● **Passage provided**:
□ □ □ □ □

Prospective PhD projects

Faculty in MRDG who would be interested in PhD students this year are as follows:

Arun Kumar

The research interests of my laboratory, in a broad sense, lie in the area of Human Molecular Genetics and Cancer Biology. Currently, we are looking for motivated student(s) to work on any one of the following projects.

Project 1-Identification of TSC2-regulated protein coding and non-coding genes: Mutations in tumor suppressor TSC1 and TSC2 genes cause an autosomal dominant disorder, tuberous sclerosis complex (TSC). TSC1 and TSC2 proteins interact to form a complex, which negatively regulates mTORC1 in the PI3K-AKT-mTOR pathway, and in turn regulates cell proliferation. This is a well-known cytoplasmic function of these TSC genes. We and others have shown earlier that TSC1/hamartin localizes to the cytoplasm, whereas TSC2/tuberin shows nuclear as well as cytoplasmic localization. To elucidate the nuclear function of TSC2, we have used gene expression profiling of TSC2-overexpressing cells, luciferase reporter assay, siRNA knockdown, ChIP and EMSA techniques, and have shown for the first time that TSC2 also functions as a transcription factor and transcriptionally regulates Epiregulin, a ligand for EGFR. However, Epiregulin cannot be the only TSC2-regulated gene. Then, what are the other genes regulated by TSC2? The interested student(s) will thus explore and identify other (protein coding & non-coding) genes, which are transcriptionally regulated by TSC2, using a variety of molecular and cell biology approaches such as microRNA microarray analysis and RNASeq. The work will also involve the exploitation of TSC2-regulated gene(s) in oral cancer therapeutics.

□ □ □ □ □

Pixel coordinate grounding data

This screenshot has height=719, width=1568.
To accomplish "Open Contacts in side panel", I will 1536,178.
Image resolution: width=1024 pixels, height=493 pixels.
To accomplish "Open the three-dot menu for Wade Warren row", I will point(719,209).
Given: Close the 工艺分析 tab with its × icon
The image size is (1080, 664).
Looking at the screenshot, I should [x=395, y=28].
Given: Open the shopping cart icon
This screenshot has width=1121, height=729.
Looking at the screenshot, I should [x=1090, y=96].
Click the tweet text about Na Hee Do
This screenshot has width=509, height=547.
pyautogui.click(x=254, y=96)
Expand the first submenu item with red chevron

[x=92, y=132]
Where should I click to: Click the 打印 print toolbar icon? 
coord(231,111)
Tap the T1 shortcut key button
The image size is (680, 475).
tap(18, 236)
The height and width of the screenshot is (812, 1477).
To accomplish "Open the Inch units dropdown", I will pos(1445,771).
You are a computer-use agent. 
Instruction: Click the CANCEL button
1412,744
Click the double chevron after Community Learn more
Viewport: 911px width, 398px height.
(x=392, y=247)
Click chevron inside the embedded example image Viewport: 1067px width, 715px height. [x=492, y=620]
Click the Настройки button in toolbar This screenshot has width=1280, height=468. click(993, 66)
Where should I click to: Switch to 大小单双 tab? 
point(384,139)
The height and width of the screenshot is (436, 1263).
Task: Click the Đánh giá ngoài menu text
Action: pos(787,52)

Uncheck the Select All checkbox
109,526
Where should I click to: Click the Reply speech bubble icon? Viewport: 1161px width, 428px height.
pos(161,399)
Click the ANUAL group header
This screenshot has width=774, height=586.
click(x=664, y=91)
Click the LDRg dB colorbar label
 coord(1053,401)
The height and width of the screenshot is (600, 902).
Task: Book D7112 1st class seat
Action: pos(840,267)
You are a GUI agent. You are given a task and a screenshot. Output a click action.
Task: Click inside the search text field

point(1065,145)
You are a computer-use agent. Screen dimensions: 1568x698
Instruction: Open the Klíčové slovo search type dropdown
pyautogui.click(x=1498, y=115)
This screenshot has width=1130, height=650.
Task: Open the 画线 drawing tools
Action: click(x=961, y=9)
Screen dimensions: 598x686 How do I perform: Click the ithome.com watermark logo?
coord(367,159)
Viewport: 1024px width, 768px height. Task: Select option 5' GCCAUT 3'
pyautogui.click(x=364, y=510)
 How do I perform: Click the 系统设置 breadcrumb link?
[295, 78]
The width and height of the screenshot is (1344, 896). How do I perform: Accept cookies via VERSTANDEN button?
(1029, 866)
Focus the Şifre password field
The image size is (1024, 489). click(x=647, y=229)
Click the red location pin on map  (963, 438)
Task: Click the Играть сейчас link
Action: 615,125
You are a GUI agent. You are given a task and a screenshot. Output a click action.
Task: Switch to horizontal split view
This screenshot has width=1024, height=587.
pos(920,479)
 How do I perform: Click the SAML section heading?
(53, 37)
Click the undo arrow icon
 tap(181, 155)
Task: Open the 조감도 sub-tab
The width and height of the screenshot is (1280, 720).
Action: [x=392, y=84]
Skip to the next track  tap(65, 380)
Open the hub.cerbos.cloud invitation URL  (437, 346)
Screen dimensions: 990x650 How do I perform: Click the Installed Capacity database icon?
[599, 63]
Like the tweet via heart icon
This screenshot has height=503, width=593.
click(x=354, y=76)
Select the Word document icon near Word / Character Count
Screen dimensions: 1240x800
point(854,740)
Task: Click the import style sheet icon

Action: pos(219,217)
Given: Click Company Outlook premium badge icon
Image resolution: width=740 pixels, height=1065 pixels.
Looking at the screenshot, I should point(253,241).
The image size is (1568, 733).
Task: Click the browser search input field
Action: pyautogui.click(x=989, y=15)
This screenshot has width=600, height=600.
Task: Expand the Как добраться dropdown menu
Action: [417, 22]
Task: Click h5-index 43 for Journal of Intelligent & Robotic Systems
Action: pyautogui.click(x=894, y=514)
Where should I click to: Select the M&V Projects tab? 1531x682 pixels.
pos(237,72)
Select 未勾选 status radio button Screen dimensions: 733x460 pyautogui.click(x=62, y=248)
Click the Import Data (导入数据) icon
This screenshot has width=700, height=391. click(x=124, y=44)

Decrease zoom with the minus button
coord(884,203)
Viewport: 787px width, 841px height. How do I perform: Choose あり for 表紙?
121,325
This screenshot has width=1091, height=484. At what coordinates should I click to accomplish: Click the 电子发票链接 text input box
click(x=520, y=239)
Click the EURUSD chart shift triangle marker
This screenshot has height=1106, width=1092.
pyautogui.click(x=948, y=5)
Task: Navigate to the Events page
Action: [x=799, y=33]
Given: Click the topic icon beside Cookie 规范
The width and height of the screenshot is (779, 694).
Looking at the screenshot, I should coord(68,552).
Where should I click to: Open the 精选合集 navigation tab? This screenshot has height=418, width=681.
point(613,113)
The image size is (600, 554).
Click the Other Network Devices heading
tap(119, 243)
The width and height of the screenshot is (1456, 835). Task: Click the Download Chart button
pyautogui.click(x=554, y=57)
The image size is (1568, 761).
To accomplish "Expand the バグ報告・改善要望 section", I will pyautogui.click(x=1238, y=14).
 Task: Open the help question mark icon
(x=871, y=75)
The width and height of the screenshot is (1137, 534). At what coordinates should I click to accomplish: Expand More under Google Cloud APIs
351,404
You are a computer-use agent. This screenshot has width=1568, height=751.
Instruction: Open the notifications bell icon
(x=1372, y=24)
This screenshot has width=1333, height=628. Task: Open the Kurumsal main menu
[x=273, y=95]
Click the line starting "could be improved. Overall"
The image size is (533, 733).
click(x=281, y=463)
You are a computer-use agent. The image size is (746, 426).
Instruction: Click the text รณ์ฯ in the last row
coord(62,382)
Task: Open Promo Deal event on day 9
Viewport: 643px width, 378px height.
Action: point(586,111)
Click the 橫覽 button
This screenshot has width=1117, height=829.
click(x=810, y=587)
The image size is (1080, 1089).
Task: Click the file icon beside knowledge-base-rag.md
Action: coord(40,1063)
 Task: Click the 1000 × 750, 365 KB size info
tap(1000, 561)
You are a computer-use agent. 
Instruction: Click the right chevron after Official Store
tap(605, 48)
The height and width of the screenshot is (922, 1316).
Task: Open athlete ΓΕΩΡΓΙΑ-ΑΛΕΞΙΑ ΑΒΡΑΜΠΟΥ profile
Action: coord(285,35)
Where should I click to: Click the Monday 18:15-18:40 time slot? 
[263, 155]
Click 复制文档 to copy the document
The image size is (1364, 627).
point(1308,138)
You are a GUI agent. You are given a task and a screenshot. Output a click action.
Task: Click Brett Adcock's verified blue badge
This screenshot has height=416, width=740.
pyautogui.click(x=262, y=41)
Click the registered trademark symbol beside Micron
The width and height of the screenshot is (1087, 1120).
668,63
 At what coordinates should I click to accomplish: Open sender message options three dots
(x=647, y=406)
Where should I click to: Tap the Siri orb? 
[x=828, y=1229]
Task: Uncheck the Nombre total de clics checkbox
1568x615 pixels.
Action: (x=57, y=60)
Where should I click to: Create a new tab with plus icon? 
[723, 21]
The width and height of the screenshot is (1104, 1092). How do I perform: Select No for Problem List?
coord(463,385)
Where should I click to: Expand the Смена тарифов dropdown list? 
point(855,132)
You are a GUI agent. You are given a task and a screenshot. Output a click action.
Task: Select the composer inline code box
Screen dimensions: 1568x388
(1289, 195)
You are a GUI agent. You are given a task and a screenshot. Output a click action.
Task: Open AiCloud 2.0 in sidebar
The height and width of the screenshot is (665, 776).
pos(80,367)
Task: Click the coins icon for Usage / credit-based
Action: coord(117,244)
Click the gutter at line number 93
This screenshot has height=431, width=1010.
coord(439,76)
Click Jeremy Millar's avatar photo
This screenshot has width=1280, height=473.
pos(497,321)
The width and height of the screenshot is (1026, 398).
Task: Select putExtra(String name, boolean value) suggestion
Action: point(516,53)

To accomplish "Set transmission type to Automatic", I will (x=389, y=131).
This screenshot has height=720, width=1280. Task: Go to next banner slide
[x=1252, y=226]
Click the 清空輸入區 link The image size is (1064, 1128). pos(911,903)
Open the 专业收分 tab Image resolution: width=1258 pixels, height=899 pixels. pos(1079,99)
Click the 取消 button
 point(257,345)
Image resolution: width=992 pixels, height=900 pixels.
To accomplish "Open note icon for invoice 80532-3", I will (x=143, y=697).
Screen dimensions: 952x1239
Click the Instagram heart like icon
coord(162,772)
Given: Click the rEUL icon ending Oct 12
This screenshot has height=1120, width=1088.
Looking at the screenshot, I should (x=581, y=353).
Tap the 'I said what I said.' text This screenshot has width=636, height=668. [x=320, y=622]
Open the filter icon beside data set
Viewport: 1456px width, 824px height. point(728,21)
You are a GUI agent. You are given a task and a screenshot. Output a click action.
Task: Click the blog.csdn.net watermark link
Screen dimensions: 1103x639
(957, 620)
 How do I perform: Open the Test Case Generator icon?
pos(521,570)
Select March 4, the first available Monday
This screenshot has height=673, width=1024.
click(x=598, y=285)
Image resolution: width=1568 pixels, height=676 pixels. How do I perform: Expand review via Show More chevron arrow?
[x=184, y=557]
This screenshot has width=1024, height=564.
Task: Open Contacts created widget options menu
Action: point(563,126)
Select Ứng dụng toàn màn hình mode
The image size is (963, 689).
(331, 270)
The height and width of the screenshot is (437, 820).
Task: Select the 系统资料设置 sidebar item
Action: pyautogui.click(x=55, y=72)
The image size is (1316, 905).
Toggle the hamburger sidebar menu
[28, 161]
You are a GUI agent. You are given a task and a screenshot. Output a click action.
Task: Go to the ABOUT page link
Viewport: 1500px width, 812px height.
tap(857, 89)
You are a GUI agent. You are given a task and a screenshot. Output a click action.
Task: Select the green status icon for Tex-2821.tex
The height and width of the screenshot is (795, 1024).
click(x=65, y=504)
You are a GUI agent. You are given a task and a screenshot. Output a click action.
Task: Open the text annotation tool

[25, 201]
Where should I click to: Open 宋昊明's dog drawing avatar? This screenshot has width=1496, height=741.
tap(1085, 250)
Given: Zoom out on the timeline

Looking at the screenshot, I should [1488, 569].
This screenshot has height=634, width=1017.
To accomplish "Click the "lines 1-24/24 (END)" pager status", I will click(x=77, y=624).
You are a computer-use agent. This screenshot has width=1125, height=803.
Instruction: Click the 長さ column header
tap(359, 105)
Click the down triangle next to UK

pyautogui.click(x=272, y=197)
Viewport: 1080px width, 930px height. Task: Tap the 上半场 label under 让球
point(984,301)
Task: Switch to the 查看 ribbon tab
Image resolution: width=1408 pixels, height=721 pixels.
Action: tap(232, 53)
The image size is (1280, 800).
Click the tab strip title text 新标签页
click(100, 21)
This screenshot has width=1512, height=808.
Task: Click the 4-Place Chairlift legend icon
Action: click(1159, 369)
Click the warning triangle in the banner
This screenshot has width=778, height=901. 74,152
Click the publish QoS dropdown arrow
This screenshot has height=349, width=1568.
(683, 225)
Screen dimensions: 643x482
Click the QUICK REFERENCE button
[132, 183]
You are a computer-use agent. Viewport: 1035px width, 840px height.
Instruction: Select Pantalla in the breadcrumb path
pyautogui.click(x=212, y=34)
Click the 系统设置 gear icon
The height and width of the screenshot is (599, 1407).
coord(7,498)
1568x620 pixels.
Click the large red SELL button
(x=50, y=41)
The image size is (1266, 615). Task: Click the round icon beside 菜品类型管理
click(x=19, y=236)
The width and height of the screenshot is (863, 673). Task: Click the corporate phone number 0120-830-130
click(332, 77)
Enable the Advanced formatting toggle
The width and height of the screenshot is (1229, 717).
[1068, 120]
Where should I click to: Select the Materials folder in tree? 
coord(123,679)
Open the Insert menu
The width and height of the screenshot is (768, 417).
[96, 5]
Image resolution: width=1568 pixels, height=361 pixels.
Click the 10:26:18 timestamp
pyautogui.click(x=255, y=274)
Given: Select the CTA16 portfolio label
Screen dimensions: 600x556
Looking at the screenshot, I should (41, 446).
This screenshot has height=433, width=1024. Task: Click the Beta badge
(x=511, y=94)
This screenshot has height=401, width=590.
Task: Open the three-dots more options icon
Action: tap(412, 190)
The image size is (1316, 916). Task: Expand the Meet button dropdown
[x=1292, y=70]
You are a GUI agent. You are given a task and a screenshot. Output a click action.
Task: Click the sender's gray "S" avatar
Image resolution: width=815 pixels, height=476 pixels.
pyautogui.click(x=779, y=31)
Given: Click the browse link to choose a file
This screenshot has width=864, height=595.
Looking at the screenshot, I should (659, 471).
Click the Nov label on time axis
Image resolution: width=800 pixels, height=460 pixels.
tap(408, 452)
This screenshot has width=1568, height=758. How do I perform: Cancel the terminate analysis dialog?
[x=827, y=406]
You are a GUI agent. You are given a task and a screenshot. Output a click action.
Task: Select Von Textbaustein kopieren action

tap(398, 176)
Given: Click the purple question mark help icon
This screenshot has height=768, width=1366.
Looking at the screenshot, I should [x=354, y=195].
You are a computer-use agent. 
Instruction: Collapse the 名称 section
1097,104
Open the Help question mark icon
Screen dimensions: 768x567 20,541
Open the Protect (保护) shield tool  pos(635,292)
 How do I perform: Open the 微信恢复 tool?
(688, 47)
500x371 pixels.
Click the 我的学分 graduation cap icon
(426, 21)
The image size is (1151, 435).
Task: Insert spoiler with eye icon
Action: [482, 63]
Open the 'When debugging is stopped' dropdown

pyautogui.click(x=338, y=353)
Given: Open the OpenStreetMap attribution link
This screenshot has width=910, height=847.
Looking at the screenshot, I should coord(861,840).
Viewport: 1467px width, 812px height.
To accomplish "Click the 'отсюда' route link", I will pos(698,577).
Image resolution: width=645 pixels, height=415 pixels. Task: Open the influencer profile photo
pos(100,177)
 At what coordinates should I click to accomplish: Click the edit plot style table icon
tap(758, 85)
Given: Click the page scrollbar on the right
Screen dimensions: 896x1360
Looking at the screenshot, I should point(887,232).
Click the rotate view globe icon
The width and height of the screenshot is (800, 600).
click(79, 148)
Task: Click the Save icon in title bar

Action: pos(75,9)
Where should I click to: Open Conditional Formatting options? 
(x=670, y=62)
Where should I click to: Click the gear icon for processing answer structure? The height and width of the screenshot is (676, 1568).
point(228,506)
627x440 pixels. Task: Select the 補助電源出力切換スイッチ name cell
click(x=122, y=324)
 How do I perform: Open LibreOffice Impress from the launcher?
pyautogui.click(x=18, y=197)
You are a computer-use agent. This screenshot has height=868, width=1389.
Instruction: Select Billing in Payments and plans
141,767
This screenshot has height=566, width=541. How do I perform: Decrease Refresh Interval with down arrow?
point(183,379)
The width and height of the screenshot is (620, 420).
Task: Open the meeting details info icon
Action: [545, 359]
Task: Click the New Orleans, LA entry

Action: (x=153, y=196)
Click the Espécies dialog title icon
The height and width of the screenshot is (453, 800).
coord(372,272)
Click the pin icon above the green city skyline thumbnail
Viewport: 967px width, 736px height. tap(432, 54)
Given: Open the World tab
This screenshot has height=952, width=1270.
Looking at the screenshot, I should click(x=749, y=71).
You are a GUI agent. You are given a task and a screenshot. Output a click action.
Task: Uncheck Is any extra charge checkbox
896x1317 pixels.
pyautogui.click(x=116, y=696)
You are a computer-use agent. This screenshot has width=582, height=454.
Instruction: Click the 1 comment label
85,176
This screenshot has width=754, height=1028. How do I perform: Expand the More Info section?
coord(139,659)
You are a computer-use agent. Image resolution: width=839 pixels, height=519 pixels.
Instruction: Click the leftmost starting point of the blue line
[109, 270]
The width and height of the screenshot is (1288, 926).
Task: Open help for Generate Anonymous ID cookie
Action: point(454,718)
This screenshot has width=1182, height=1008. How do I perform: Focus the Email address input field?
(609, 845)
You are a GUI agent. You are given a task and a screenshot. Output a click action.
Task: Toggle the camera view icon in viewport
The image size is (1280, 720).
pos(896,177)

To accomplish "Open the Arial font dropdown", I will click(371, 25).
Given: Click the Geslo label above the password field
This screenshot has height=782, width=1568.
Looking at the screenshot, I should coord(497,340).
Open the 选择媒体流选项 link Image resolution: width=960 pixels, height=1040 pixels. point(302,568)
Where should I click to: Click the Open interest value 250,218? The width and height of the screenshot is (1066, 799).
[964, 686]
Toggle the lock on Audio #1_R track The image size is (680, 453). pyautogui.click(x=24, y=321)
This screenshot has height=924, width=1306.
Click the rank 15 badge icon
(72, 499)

□ □ □ □ □

● **What is being asked**: Reproduce word for word the part of the passage on prospective PhD projects starting at "Prospective PhD projects" and ending at "the following projects.".

● **Expected output**:
Prospective PhD projects

Faculty in MRDG who would be interested in PhD students this year are as follows:

Arun Kumar

The research interests of my laboratory, in a broad sense, lie in the area of Human Molecular Genetics and Cancer Biology. Currently, we are looking for motivated student(s) to work on any one of the following projects.